Problem with à in HW4_rec

z
zaur (740 points)
3 6 8
asked Dec 23, 2021 in HW4 by zaur (740 points)
edited Dec 23, 2021 by zaur
In one of the tests of the hw4 recovery, print_recorded_exams function, italian letter à breaks the code.  Apparently, len function considers this letter as 2 which causes issue while printing. Using encoding utf-8 i could fix its appearance in the file.
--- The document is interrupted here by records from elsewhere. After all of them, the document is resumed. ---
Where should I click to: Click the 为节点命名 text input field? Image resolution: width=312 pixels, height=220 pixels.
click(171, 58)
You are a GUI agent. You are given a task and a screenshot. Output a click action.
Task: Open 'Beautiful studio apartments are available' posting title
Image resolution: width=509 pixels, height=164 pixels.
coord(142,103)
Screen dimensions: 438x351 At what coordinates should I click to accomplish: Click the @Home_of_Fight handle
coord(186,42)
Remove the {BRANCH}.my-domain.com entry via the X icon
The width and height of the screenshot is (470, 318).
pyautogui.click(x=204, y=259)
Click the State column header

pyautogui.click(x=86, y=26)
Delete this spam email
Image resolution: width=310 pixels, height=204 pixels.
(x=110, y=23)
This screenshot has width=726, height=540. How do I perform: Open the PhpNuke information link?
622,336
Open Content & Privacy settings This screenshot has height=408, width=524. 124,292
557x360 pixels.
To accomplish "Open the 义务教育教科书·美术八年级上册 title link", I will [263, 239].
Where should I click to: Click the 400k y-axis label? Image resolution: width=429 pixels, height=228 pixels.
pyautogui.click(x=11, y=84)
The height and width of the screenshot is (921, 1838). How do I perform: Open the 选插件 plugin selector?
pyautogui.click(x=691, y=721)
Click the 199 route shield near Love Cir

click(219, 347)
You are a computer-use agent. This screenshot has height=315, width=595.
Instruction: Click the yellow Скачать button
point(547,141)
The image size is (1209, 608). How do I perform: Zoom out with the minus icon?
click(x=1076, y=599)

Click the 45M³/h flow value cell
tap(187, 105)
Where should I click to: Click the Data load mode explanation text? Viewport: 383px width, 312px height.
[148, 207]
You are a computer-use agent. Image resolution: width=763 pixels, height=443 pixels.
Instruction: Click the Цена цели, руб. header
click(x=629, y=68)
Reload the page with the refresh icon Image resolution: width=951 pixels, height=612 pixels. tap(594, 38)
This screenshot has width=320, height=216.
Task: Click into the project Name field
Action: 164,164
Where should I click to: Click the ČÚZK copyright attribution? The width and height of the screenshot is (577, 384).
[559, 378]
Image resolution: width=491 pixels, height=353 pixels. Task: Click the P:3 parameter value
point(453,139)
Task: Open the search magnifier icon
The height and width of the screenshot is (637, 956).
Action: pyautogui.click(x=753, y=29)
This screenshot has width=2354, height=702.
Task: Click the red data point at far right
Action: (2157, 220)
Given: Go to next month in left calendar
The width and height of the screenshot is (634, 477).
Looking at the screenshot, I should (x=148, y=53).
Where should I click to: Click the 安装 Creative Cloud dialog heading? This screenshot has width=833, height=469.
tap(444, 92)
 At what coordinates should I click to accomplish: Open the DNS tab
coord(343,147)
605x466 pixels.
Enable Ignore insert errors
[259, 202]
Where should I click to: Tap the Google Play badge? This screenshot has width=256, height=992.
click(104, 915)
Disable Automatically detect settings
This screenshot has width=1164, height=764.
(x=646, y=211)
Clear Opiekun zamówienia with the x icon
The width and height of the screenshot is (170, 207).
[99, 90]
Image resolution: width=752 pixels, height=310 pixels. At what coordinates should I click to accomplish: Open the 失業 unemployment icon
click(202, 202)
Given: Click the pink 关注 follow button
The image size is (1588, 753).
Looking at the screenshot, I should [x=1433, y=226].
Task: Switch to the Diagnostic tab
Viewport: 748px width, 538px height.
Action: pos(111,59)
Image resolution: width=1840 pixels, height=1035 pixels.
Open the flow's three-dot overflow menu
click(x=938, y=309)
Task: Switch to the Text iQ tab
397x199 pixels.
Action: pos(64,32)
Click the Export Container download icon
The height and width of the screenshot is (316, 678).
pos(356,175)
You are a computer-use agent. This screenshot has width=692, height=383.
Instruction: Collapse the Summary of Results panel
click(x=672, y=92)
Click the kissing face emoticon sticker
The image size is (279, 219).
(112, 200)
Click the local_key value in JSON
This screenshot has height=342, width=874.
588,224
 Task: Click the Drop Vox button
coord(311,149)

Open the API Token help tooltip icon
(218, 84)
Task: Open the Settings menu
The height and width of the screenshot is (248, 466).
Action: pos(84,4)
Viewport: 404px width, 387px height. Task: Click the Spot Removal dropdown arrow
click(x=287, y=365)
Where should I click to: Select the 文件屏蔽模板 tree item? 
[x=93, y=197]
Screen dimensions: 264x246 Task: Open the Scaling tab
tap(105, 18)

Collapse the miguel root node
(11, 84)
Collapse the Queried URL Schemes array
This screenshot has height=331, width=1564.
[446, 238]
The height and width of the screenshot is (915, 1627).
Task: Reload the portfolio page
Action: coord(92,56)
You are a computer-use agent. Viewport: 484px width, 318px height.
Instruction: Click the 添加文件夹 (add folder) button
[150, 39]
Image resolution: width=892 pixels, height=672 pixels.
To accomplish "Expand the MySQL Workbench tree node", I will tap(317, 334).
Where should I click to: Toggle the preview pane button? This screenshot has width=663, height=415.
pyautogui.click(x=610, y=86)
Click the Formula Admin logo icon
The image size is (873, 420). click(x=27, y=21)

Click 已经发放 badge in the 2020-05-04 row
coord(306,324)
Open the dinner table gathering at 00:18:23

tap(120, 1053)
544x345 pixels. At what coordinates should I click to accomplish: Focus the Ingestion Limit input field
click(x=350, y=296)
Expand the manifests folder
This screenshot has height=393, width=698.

However, while running it gives this error: UnicodeDecodeError: 'utf-8' codec can't decode byte 0xe0 in position 1131: invalid continuation byte.

The problem is while reading from file, the string "Attività Progettuale Di Ottimizzazione Su Reti M" is read as "Attività  Progettuale Di Ottimizzazione Su Reti M" which adds another space. How can I fix this problem?
124 views

3 Answers

Best answer
Ganni02 (4920 points)
1 2 15
answered Dec 23, 2021 by Ganni02 (4,920 points)
selected Dec 23, 2021 by zaur
I did not encounter this issue after fixing the encoding when opening the files. Specifically opening them using encoding= 'UTF-8'
andrea.sterbini (172340 points)
510 927 1776
commented Dec 23, 2021 by andrea.sterbini (172,340 points)
Always use the utf8 encoding when opening text files!
Nilats (3750 points)
7 14 29
answered Dec 23, 2021 by Nilats (3,750 points)
It's probably the exercise text that is causing this problem, try to delete that.

https://stackoverflow.com/questions/40442264/difference-between-comments-in-python-and
z
zaur (740 points)
3 6 8
commented Dec 23, 2021 by zaur (740 points)
edited Dec 23, 2021 by zaur
I think you got it wrong. There is no problem with exercise text. The problem is in the one of the strings of the test. This is the string: "Attività Progettuale Di Ottimizzazione Su Reti M". It causes problem because len of this string is caculated as 49 instead of 48.
Exyss (21390 points)
1 2 79
answered Dec 23, 2021 by Exyss (21,390 points)
Are you sure you're opening the files using encoding = Utf8?